A game’s opening moments really set the tone and level of expectation. Outriders’ intro fails, completely.
Outriders has found itself in a rather nice spot. April is barren of new releases until the very end of the month, giving the People Can Fly shooter a nice bit of runway to establish itself with a gaming community eager for something new. Early impressions suggest Outriders might be worth the investment (or download on Xbox Game Pass), but boy does it get off to a rocky start.
Everyone can point to a game with a memorable opening. First to my mind is the incredible start to God of War 3, a game that dazzled from the off in a way few others have managed. The Last of Us set things up beautifully with a superb intro that stays with you. Every game can’t be such big-budget blockbusters, but they can at least get you off on a high note.
Outriders, a game primarily about shooting things, opens without any shooting, moves at a snail’s pace, flicks between game and cutscene far too often, and sees you talking to a number of boring NPCs. It is the very opposite of what I’d call opening with a bang.

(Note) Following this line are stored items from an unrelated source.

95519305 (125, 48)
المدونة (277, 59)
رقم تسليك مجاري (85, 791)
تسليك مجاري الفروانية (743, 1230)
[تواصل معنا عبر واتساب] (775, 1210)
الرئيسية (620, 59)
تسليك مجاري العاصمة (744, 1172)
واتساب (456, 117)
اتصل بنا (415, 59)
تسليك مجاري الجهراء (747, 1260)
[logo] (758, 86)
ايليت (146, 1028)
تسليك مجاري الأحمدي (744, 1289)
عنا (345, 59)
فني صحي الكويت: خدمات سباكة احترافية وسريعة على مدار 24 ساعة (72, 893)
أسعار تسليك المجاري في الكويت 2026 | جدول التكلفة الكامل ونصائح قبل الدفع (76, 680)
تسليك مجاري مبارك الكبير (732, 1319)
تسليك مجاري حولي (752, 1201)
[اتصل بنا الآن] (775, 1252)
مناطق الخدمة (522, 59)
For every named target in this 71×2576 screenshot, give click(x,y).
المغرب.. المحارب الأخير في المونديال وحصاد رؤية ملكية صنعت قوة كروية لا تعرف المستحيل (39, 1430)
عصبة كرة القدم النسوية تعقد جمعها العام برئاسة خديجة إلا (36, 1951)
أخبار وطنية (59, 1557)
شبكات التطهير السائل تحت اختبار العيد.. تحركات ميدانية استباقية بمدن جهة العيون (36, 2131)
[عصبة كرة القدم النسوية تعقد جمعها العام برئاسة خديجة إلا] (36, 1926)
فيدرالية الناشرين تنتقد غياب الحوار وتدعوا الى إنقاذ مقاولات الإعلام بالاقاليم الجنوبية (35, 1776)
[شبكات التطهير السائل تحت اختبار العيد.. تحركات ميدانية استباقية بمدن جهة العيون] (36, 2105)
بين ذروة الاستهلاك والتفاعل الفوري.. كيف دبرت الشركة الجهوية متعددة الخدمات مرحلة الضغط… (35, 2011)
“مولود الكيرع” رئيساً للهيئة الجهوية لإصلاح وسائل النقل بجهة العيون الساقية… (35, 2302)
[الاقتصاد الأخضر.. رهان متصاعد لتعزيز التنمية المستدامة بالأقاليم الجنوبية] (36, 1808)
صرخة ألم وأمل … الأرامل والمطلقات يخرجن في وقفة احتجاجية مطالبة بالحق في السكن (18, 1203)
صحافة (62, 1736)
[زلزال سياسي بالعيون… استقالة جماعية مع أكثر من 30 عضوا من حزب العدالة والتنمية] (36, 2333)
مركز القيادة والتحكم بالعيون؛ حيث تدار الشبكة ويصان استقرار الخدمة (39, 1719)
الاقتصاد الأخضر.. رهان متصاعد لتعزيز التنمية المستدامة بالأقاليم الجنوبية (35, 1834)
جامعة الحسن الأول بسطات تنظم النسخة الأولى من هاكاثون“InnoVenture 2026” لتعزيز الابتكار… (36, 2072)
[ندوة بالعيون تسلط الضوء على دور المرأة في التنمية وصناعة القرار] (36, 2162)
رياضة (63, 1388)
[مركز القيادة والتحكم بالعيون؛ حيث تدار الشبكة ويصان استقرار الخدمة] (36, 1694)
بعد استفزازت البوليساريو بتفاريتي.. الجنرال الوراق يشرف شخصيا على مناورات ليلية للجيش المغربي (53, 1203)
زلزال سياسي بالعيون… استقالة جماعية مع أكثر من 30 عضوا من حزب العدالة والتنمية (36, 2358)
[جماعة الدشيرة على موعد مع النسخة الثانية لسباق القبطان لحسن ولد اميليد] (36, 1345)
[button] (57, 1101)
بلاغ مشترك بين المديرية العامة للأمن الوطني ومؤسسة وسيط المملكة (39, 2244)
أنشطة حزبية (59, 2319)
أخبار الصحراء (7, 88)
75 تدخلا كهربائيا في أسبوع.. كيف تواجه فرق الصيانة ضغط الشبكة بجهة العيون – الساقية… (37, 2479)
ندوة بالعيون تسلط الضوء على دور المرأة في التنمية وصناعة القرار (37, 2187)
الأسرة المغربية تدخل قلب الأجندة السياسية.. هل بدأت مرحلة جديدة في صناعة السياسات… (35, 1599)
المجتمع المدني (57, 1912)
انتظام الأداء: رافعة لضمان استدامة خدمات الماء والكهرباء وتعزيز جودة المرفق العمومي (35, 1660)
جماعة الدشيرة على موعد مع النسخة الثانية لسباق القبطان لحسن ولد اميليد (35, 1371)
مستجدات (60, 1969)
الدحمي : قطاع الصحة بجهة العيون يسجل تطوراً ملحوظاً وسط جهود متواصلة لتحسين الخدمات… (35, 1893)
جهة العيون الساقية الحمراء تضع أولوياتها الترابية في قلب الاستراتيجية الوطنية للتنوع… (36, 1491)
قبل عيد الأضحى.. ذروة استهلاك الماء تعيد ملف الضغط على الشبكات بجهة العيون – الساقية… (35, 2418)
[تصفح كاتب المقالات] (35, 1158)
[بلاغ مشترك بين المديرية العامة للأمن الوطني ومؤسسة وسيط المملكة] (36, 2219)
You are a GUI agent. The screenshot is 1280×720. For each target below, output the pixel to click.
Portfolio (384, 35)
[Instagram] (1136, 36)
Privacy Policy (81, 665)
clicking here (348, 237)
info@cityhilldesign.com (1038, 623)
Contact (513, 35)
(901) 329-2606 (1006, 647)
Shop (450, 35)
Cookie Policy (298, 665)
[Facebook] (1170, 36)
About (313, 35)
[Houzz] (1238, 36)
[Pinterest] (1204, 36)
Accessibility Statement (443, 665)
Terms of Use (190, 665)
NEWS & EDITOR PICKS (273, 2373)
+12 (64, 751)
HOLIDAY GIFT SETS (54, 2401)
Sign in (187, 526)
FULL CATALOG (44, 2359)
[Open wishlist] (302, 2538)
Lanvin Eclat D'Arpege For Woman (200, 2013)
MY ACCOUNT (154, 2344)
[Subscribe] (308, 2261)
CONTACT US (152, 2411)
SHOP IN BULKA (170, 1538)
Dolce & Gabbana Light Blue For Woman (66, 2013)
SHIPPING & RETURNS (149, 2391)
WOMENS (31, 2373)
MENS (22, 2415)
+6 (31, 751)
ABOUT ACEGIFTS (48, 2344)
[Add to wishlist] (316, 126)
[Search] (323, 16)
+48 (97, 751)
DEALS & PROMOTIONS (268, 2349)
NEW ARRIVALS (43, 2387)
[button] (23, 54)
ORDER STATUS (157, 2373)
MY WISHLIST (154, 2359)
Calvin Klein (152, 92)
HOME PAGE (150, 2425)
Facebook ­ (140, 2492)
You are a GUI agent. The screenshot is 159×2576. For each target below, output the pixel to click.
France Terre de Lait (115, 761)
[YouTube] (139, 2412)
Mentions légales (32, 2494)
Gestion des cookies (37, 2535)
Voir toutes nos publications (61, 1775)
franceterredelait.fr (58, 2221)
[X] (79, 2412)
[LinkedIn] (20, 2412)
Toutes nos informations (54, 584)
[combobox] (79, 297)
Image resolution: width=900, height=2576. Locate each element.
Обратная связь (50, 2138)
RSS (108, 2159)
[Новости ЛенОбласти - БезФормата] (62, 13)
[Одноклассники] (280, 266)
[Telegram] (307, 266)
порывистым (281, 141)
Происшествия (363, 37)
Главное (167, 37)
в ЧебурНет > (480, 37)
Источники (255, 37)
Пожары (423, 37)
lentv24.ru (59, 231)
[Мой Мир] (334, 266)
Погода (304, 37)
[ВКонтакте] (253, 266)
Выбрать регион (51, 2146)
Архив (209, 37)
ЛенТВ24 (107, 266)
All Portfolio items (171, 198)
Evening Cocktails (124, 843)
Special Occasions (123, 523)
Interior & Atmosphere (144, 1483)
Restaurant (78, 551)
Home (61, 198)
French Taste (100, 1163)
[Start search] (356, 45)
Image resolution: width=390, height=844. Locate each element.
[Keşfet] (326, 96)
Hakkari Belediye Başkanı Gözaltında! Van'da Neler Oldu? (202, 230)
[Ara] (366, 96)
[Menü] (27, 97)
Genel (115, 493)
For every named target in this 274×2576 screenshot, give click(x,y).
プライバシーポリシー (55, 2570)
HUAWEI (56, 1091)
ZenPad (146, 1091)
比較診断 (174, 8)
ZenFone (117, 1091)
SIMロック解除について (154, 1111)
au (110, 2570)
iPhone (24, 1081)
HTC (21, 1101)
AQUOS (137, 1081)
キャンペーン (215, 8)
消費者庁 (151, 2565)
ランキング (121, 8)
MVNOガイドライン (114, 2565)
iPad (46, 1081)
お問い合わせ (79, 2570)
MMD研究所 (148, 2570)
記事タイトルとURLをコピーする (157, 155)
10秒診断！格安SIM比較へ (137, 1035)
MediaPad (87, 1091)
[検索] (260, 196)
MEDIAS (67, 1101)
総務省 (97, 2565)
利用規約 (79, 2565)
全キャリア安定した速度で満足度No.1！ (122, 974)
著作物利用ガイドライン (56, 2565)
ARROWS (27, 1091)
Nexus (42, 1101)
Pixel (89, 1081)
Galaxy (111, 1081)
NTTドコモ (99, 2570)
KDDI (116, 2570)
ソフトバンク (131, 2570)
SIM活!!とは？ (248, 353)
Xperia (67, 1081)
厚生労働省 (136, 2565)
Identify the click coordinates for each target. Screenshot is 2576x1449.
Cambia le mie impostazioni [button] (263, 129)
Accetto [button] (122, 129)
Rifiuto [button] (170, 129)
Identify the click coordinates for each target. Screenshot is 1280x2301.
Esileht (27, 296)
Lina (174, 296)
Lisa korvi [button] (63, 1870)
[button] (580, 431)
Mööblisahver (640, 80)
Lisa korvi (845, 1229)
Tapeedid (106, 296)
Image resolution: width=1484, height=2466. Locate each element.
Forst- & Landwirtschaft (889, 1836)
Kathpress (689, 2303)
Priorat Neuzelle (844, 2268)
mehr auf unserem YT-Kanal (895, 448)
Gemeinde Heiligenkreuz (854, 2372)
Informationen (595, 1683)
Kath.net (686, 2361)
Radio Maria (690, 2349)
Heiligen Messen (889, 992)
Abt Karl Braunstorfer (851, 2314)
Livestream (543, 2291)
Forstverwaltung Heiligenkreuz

It’s pedestrian, and within moments I had semi switched off, my eyes glazed over as a person I do not care about tells me about what’s going on.
I have no doubt that walking the line between throwing too much at the player and complete hand-holding is tough, but barely anything happens outside of some holographic target shooting training for what seems like about 20 minutes. Not long, you might say, but it’s too long when time is short and I can switch to a number of other new games on Game Pass very easily.
When things finally get going (all before you reach the point where you pick a character class and things start to improve), you fight a mid-sized monster in a very tight space, the camera struggling to keep up amidst the rapid changes in direction and the encouraged roll dodges. There’s an awful “run from the bad things” sequence, and numerous tricky-to-process cinematics that are borderline ruined by the shaky cam filming style.
Then there’s an in-game story sequence where you’re stuck in the back of a transport vehicle, similar to the famous cart ride in Skyrim, except everything is grey and unexciting. After this the game does thankfully go up a level, with some actual gameplay that doesn’t feel horribly disjointed and truncated.
At this point I’m into the game proper, but I can’t remember a single character’s name (including my own), and all I’ve taken in from the story dialogue is that there’s an anomaly of sorts. And now I’m killing things.
I really don’t mind if a game has a compelling story or not. The point is that if you’re going to slowly introduce things and not go hell-for-leather gung-ho action movie in the first 20 minutes of a game about shooting things, you really need to make it somewhat more engaging than this.
I don’t know how long the game will hold my attention, but it’s worth noting that if you feel like switching off after five minutes, things do improve. By how much remains to be seen.